セリナは憤りの相手を、まだ付き合いの少ない婚約者に定める。
「もう嫌い! あんたなんか嫌い! 大っ嫌い!」
スカートの裾から隠していたナイフを取り出し、一突き。流れるような動きに、ロックも一瞬目を見開いたものの、その切っ先は彼が取り出した刃物に防がれてしまった。それどころか、そのナイフ――というより、包丁のような曲線を描く短刀は、セリナのナイフを呆気なく斬り裂く。折られた刃先が、草むらの上にポスンと落ちた。
「はぁ?」
それでも、ロックはニマニマと嬉しそうに笑うのみ。
「そうかそうか。でも俺はおまえのこと大好きだから。ちゃんと溺愛するから安心してくれていいぜ」
「いやそんなことより、そのナイフ何なのよ? 切れ味良すぎでしょ⁉」
「あ、これは包丁だぞ」
――ただの包丁がこんなに斬れてたまるもんですか⁉
そう問い詰めようとも、笑顔を絶やさない男に求めるような答えが返ってくるとも思えない。
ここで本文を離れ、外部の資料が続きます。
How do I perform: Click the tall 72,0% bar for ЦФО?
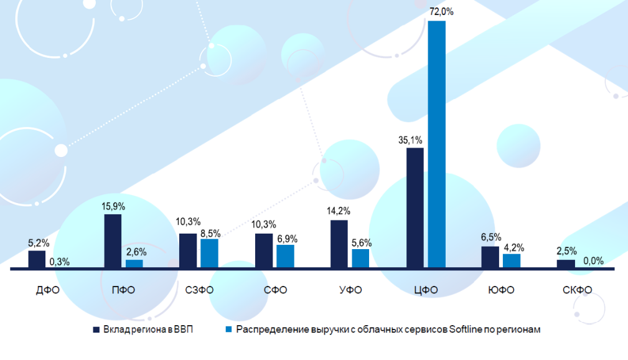(437, 144)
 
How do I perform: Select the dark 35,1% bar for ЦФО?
(415, 208)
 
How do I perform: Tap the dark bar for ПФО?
(113, 241)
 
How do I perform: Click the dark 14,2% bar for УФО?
(339, 244)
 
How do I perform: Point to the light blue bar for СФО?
(285, 256)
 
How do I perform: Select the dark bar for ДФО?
(37, 259)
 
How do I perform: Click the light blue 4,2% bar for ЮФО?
(512, 261)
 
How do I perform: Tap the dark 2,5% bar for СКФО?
(566, 264)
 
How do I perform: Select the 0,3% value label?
(60, 261)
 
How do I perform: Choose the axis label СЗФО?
(199, 290)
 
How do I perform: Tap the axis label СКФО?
(576, 290)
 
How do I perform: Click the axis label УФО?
(350, 290)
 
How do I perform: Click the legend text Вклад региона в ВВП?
(149, 329)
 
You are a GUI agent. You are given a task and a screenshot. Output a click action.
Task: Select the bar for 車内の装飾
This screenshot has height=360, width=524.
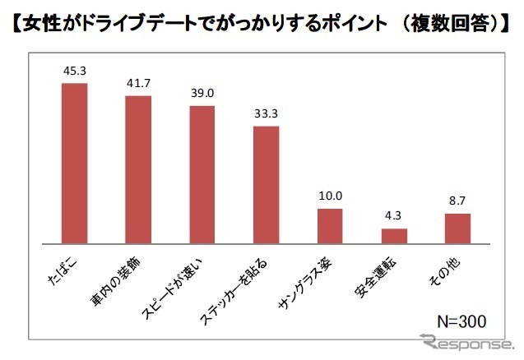137,170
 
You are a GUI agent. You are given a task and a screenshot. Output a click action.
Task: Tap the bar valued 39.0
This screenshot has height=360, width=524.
202,175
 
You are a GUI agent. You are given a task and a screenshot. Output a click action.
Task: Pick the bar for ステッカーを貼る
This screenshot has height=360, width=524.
266,185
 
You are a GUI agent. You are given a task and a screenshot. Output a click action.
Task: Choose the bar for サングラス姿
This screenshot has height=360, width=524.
329,226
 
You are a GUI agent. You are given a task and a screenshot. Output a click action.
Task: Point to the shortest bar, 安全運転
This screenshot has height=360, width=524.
394,236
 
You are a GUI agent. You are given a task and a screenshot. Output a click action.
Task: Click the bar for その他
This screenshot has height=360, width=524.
457,228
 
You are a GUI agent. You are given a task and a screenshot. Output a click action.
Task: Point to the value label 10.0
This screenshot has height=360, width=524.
329,196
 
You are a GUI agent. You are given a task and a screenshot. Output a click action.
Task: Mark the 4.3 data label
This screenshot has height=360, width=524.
394,216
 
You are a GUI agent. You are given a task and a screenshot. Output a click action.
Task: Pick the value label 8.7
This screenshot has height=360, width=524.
457,201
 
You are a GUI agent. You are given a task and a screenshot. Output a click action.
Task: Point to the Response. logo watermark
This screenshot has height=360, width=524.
466,342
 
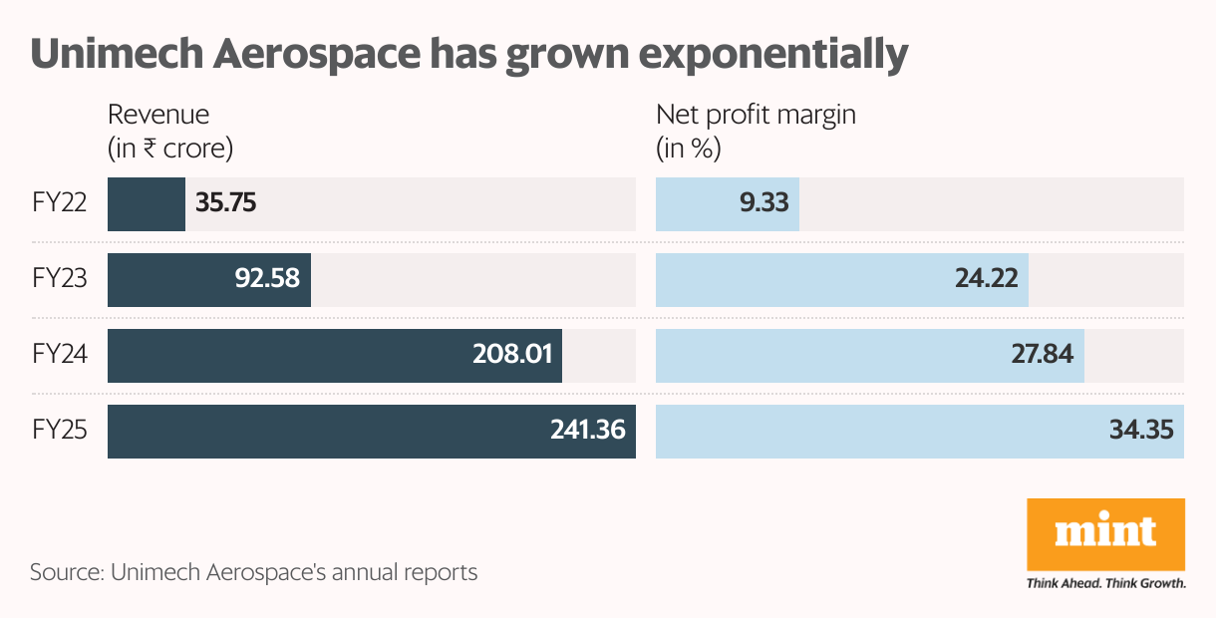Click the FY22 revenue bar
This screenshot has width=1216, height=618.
click(x=146, y=204)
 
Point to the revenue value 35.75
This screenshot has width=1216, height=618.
click(x=226, y=204)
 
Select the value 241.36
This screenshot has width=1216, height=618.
click(x=587, y=432)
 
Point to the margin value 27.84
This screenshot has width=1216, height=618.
click(x=1042, y=356)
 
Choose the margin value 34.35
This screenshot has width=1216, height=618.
click(x=1140, y=432)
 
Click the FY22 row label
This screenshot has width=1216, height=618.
click(x=59, y=204)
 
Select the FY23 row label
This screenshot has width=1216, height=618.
click(x=59, y=280)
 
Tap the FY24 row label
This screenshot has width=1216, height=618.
click(x=59, y=356)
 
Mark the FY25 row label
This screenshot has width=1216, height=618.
click(x=59, y=432)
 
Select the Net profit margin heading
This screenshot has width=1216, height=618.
click(x=756, y=115)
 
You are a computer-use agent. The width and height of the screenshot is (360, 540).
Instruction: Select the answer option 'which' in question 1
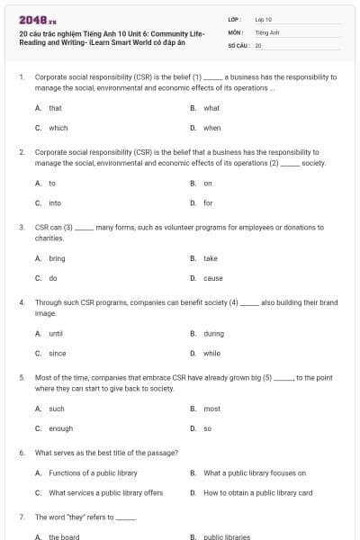pos(58,128)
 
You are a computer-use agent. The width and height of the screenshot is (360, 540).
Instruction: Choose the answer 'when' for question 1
pos(212,128)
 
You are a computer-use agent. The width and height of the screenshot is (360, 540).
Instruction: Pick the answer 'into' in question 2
pos(55,202)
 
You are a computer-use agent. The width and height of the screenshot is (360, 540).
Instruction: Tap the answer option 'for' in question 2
pos(208,202)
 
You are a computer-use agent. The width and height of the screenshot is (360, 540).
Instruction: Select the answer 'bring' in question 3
pos(57,258)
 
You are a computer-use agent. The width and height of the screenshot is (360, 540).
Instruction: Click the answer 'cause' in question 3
pos(212,278)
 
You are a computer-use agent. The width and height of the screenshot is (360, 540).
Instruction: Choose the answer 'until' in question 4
pos(56,333)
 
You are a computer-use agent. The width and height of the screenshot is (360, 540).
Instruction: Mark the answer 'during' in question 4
pos(213,333)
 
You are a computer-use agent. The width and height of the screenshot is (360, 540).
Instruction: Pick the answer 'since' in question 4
pos(57,353)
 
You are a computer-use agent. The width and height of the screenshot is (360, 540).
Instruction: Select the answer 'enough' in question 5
pos(60,428)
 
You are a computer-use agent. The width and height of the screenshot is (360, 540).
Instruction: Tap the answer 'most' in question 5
pos(212,409)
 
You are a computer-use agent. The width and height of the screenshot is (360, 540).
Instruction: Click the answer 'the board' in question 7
pos(64,536)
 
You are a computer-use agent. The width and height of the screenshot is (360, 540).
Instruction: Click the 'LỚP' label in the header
pos(234,18)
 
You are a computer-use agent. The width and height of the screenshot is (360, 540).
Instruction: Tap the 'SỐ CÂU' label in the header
pos(238,44)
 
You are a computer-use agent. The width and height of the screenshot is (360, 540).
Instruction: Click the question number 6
pos(22,452)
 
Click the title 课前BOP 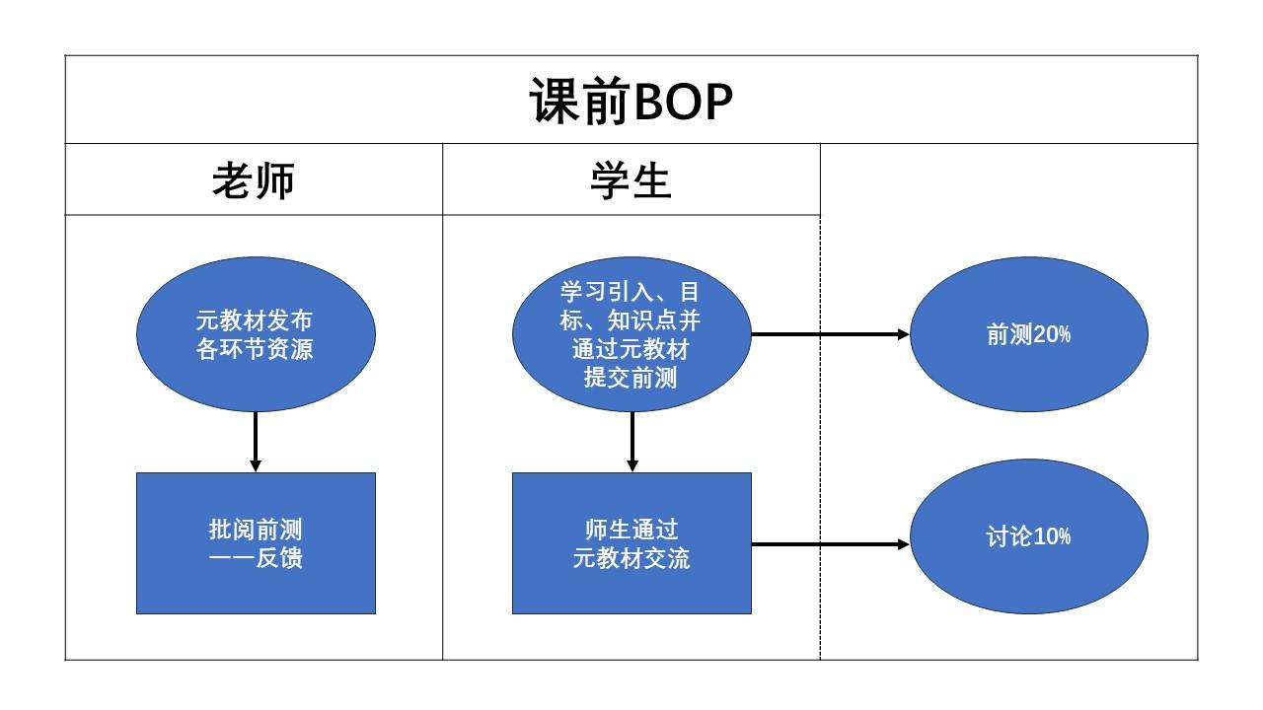pyautogui.click(x=632, y=101)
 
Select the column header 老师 pyautogui.click(x=254, y=180)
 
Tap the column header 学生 pyautogui.click(x=632, y=180)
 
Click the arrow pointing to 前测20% pyautogui.click(x=829, y=334)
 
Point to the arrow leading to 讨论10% pyautogui.click(x=829, y=543)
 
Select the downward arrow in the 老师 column pyautogui.click(x=256, y=441)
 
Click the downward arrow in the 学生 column pyautogui.click(x=632, y=441)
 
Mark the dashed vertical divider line pyautogui.click(x=820, y=444)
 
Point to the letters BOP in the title pyautogui.click(x=683, y=101)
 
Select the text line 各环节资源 pyautogui.click(x=256, y=349)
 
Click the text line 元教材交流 pyautogui.click(x=632, y=558)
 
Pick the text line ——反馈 pyautogui.click(x=256, y=558)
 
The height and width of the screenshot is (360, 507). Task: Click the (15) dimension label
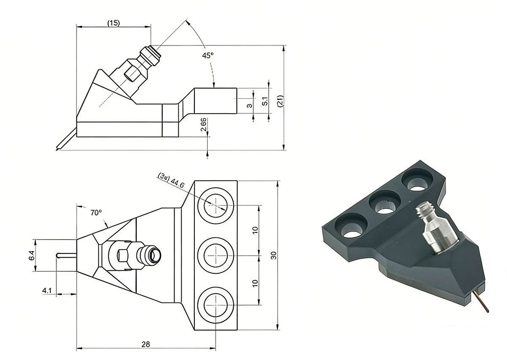(113, 23)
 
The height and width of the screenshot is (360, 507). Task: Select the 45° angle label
(208, 55)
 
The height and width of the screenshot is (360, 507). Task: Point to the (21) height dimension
(280, 100)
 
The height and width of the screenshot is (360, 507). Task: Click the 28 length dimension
(145, 344)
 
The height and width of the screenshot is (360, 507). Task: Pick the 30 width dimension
(273, 256)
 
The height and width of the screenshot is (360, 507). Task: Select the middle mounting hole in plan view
(215, 255)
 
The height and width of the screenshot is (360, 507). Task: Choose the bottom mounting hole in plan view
(215, 305)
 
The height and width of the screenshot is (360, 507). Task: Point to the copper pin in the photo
(482, 300)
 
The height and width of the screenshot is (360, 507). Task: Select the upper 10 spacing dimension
(255, 230)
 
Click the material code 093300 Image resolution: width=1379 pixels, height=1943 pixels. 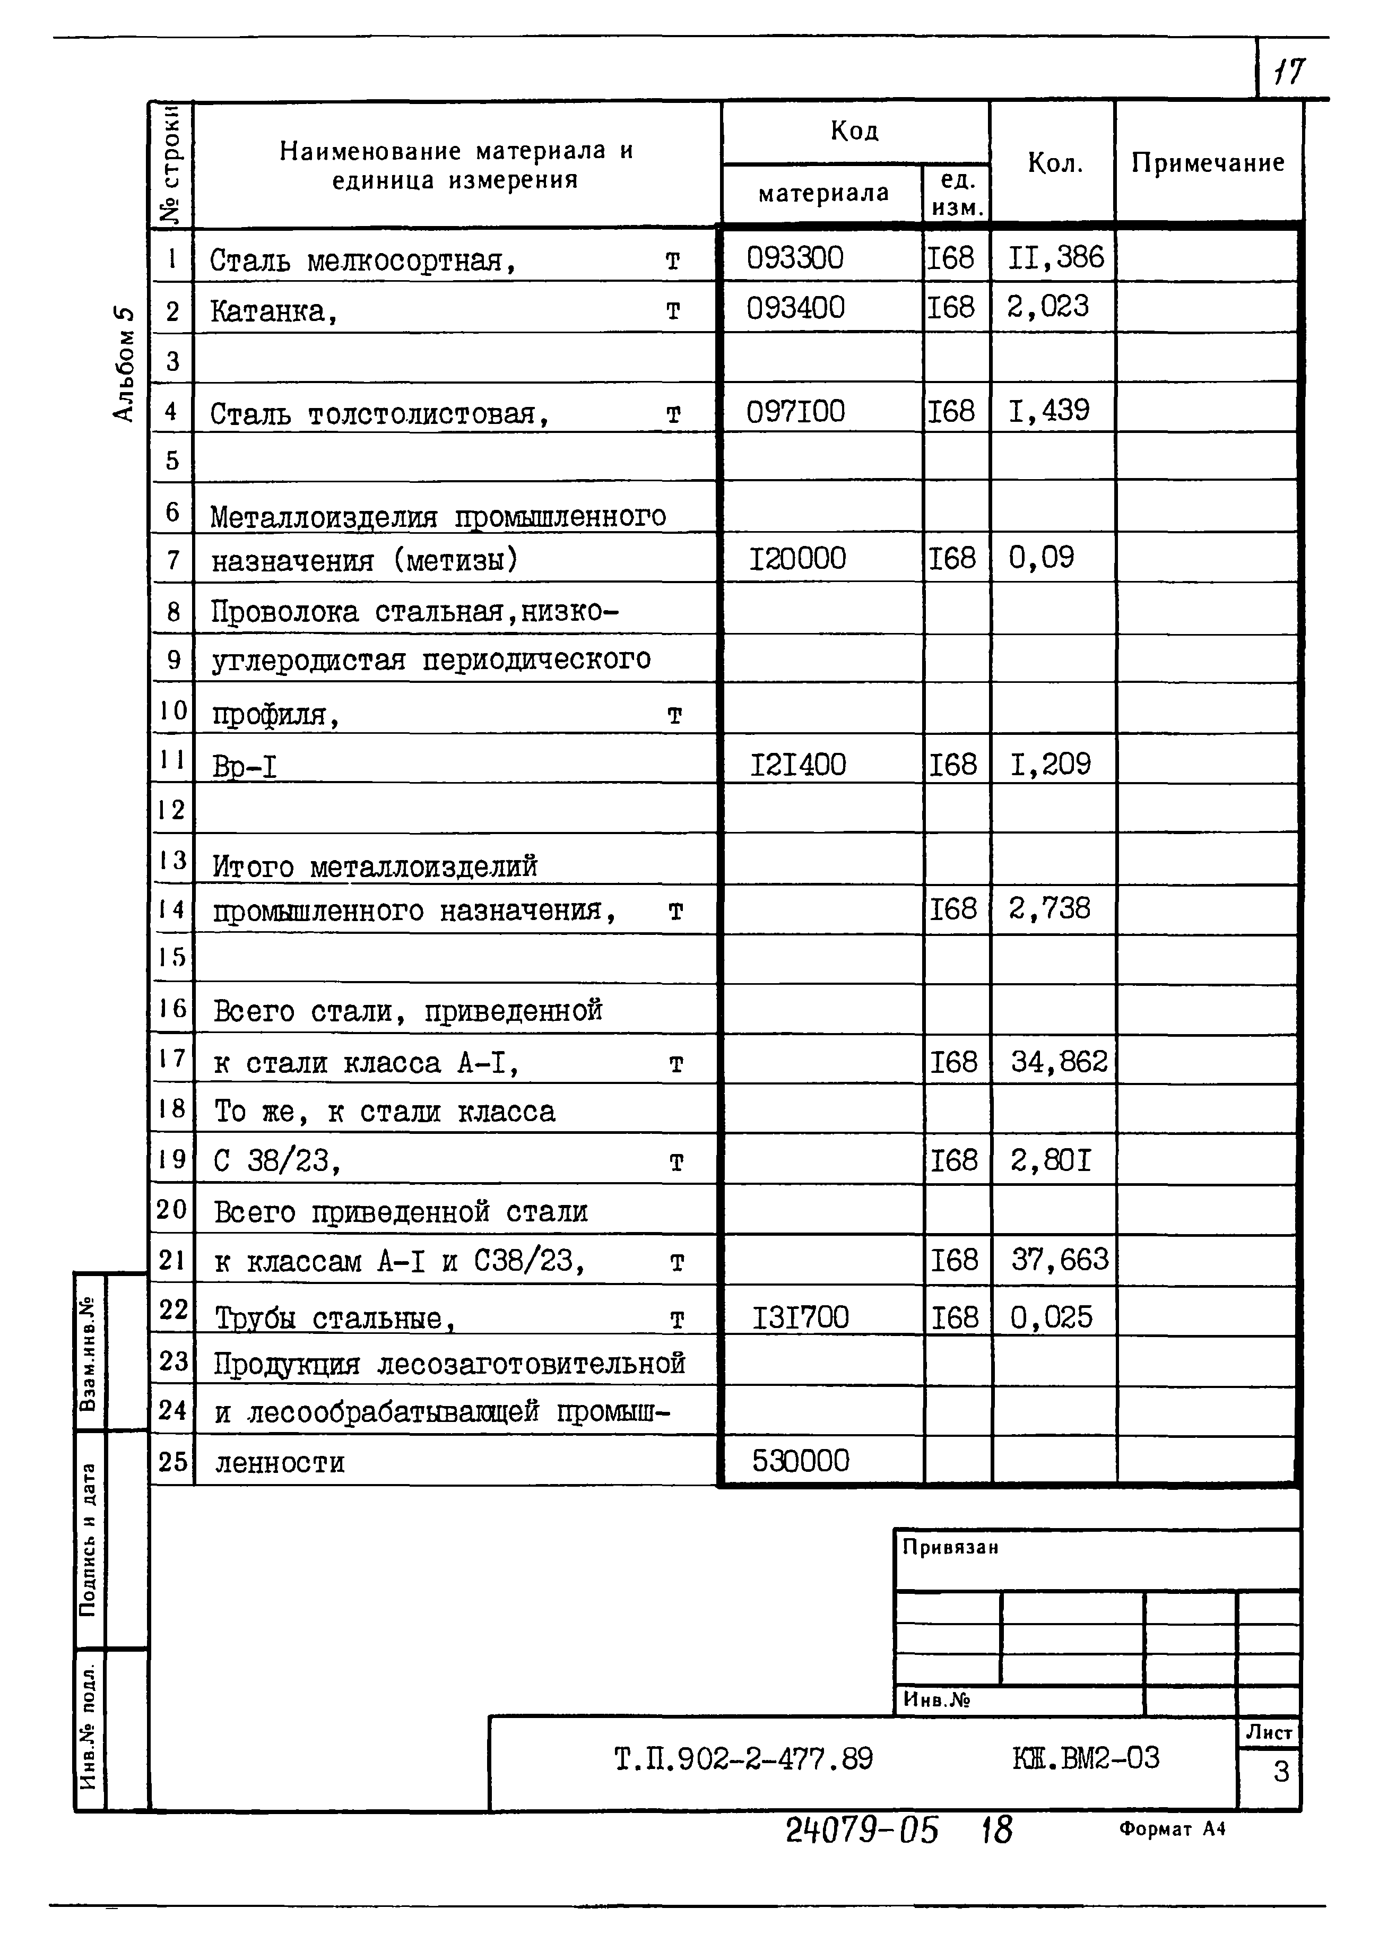[795, 258]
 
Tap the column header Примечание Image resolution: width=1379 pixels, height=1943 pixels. [1208, 163]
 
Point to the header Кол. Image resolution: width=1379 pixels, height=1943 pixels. [1055, 163]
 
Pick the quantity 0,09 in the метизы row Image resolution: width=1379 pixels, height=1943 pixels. [1041, 558]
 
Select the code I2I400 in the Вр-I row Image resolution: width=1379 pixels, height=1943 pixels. [797, 765]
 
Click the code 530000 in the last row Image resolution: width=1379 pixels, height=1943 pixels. [800, 1461]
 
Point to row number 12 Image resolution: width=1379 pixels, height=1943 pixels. [171, 809]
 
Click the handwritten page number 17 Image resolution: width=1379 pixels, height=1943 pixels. [1288, 71]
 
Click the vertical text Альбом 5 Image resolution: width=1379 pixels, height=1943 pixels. [124, 363]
「もう本当、なんでこんな話通じないやつと婚約しなきゃならないのよ……」
セリナは嘆く。だけど、唯一救いの手を差し伸べてくれそうな執事は「まあ、婚約破棄が許されるお立場ではありませんし」と我関せず。
こうなればもう、不貞腐れるしかないではないか。
「もうやだ! 寝る!」
セリナは草むらの上に横になる。心地よい香りに、少しだけ気分がほぐれる。
青い空には、コッペパンのような白い雲がいくつも浮かんでいた。美味しそうだ。ご飯は食べたばかりだが、あんな雰囲気じゃ食べた気にならない。
――カルミアに帰りたい……。
祖国にいた頃は良かったのに。今より自由で。ジェイドは昔からこんな感じだけど。それでも訓練のあとは、お父様やお母様と一緒に庭に大きな敷布を広げてピクニックしたり。お母様特製のタレでベタベタのしょっぱいサンドイッチを、顔をグチャグチャにしながら頬張ったり。
――あーあ、全部夢だったらいいのに。
きっと次に目覚めた時には、違う空が見えているのだ。もっと空が高くて、もっと暑くて。そして寝ぼけている自分の顔を、お父様とお母様がニヤニヤと見下ろしていて。その向こうできっと、ジェイドは相変わらず涼しい顔をしているのだろうけど。彼はもうそれでいいのだ。今更愛想を浮かべられても気持ちが悪い。
そう現実逃避して、ふと思い立つ。
――そういえば、どうしてさっき向こうを見たんだろう。
正直、あの刺客は殺気すら抑えていた。撃退できたとはいえ、かなりの手練れに違いない。
――まるで、どこから来るかわかっていたような……。
その既視感は、どこからか香る花の匂いと共に溶かされる。適度な疲れとポカポカのお天道様。自然と瞼が閉じていく。
「寝るの早っ!」
「この方に姫という自覚はあるんですかね」
二人の男に見下ろされながら、セリナはあっという間に寝息を立てていた。